> Windows 10 has many entropy sources; these work together to ensure that the OS has good entropy. Different entropy sources guarantee good entropy in different situations; by using them all the best coverage is attained.
> Interrupt Timings
> The primary entropy source in Windows 10 is the interrupt timings. On each interrupt to a CPU the interrupt hander gets the Time Stamp Count (TSC) from the CPU. This is typically a counter that runs on the CPU clock frequency; on X86 and X64 CPUs this is done using the RDTSC instruction.
> ...
> The Intel RDRAND instruction is an on-demand high quality source of random data.

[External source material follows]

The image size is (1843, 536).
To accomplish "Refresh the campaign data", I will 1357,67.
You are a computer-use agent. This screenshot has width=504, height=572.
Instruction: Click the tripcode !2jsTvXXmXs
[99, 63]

> If the RDRAND instruction is present, Winload gathers 256 bits of entropy from the RDRAND instruction. Similarly, our kernel-mode code creates a high-pull source that provides 512 bits of entropy from the RDRAND instruction for each reseed. (As a high source, the first 256 bits are always put in pool 0; providing 512 bits ensures that the other pools also get entropy from this source.)
> Due to some unfortunate design decisions in the internal RDRAND logic, the RDRAND instruction only provides random numbers with a 128-bit security level. The Win10 code tries to work around this limitation by gathering a large amount of output from RDRAND which should trigger a reseed of the RDRAND-internal PRNG to get more entropy. Whilst this solves the problem in most cases, it is possible for another thread to gather similar outputs form RDRAND which means that a 256-bit security level cannot be guaranteed.

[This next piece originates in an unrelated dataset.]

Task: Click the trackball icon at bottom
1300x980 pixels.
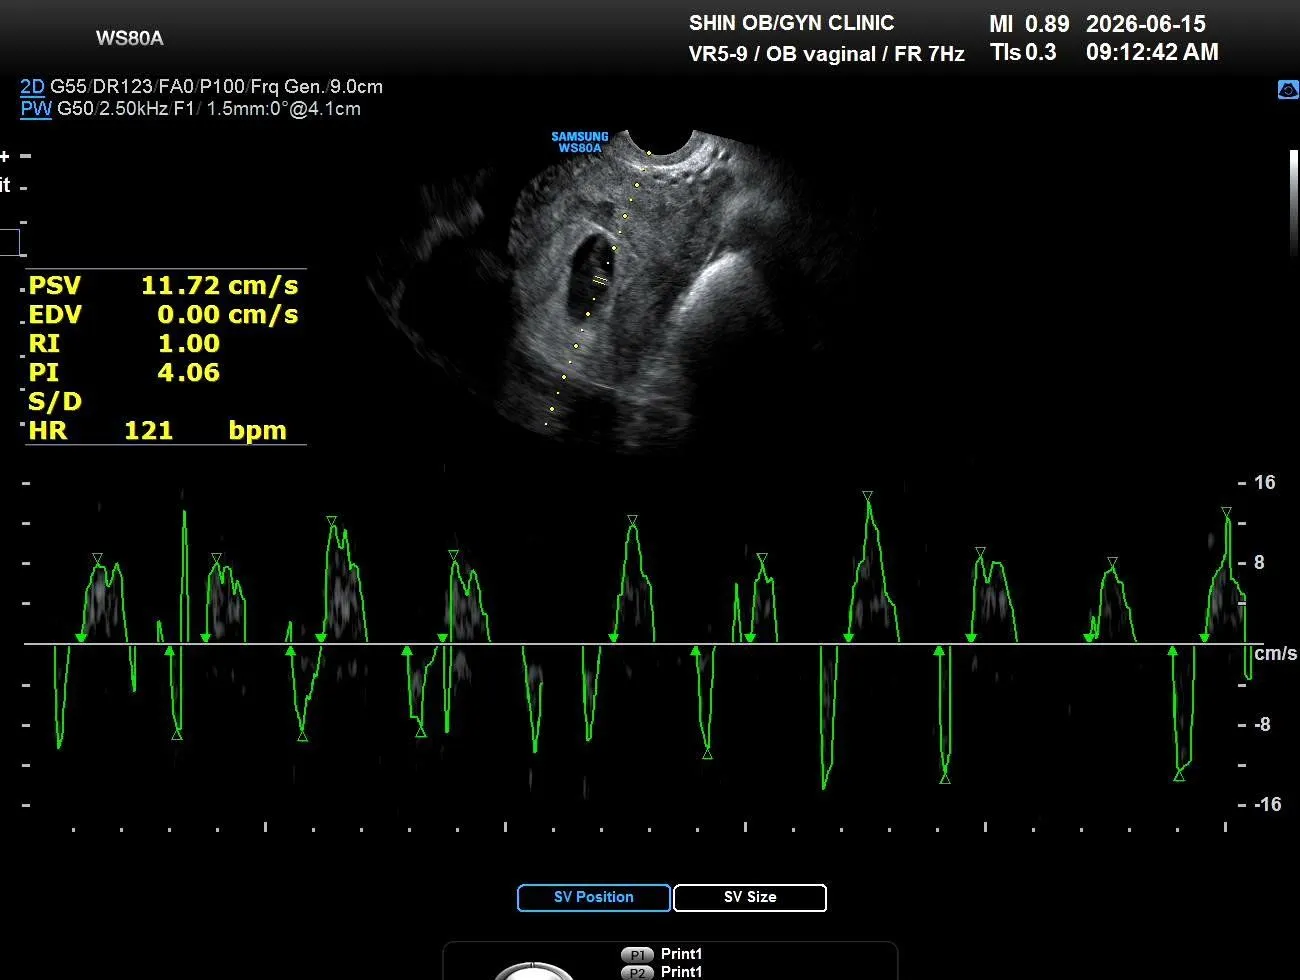Action: point(534,971)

> Based on our feedback about this problem, Intel implemented the RDSEED instruction that gives direct access to the internal entropy source. When the RDSEED instruction is present, it is used in preference to RDRAND instruction which avoids the problem and provides the full desired guarantees. For each reseed, we gather 128 output bytes from RDSEED, hash them with SHA-512 to produce 64 output bytes. As explained before, 32 of these go into pool 0 and the others into the ‘next’ pool for this entropy source.